KÜFÜRSÜZ DE KOMEDİ OLABİLİYOR İŞTE

“Eyyvah Eyvah” geçen yılın sürprizi idi, komikti, romantikti, sempatikti, dinamikti. Hem beğenildi hem de gişede karşılığını aldı. Film, yaklaşık 2,5 milyon kişiyi sinemaya çekti. Şimdi sırada Eyyvah Eyvah 2” var ve bence ilk filmden bile daha iyi. Üstelik üçe, beşe, yediye uzatmadan, tadında bırakarak son noktayı koymuşlar, isteseler İvedik serisi gibi yine ve yeniden devam filmi çekebilirlerdi. Evet, para her şey değildir ve istismara hiç gerek yoktur, bel altına inmedikleri, küfür ile güldürme ucuzluğuna düşmedikleri için film ekibini tebrik etmek gerekir. Eyyvah Eyvah 2, Türkiye’de 300, Avrupa’da da 100 kopyayla gösterime girdi.

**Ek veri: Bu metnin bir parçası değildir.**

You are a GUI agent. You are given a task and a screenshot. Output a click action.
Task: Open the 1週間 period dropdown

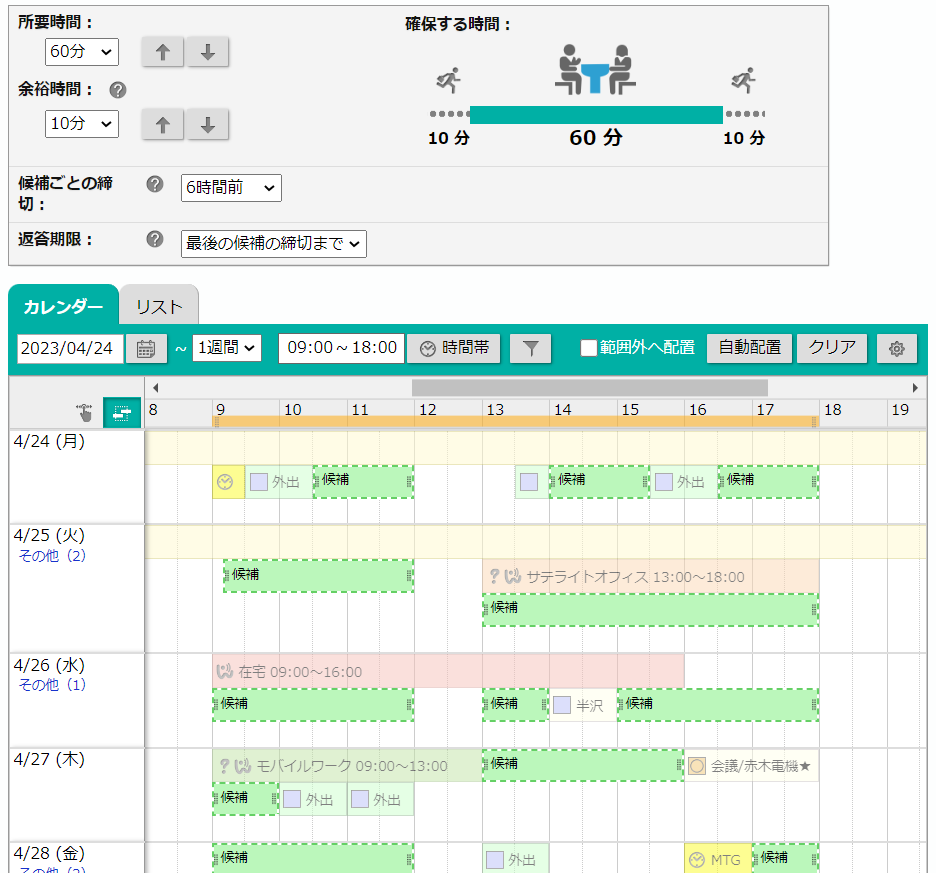coord(227,348)
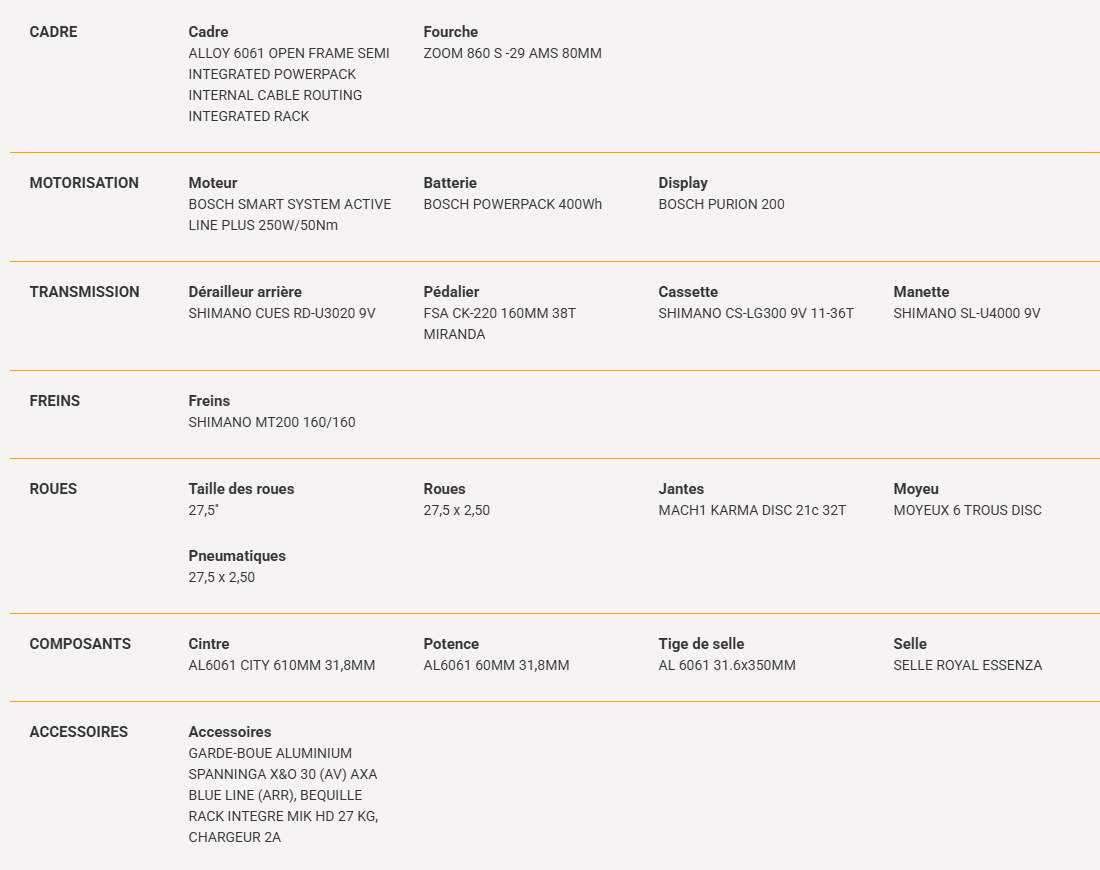Viewport: 1100px width, 870px height.
Task: Select the Manette SHIMANO SL-U4000 9V text
Action: (967, 314)
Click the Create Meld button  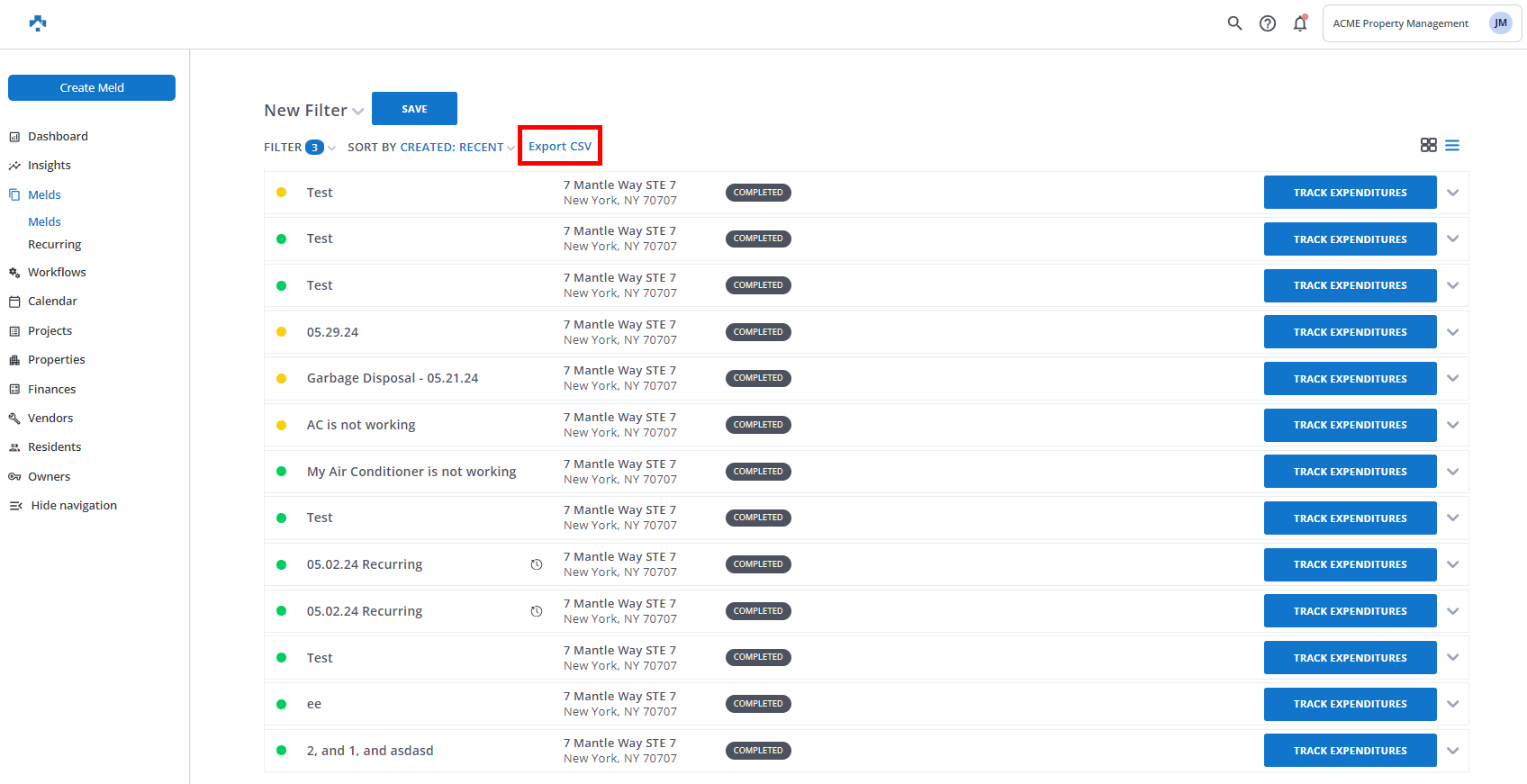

Bu BKM projesinde, senaryo Ata Demirer’e, yönetmenlik koltuğu ise Hakan Algül’e ait. Belli başlı rollerde Demet Akbağ, Ata Demirer, Özge Borak, Salih Kalyon, Tanju Tuncel, Tarık Ünlüoğlu, Ayşi Nil Şamlıoğlu, Meray Ülgen, Hande Dane ve Alican Yücesoy var. Ana karakterler olsun yan roller olsun hiçbiri sırıtmıyor, finale doğru “Trakyalı Şrek”in, yavuklusunu kurtarma bölümü biraz uzun tutulmuş ama ufak tefek aksaklıklara karşın bu film, gülmek ve eğlenmek adına şık bir seçim. İddiasız ve fazla kasmayan bir öykü, müzikler, espriler, komik tipler, Geyikli, Bozcaada ve dahası. Sımsıcak bir film bu, izleyeni mutluluk ve güzel bir gülümsemeyle uğurluyor. Seyretmeli.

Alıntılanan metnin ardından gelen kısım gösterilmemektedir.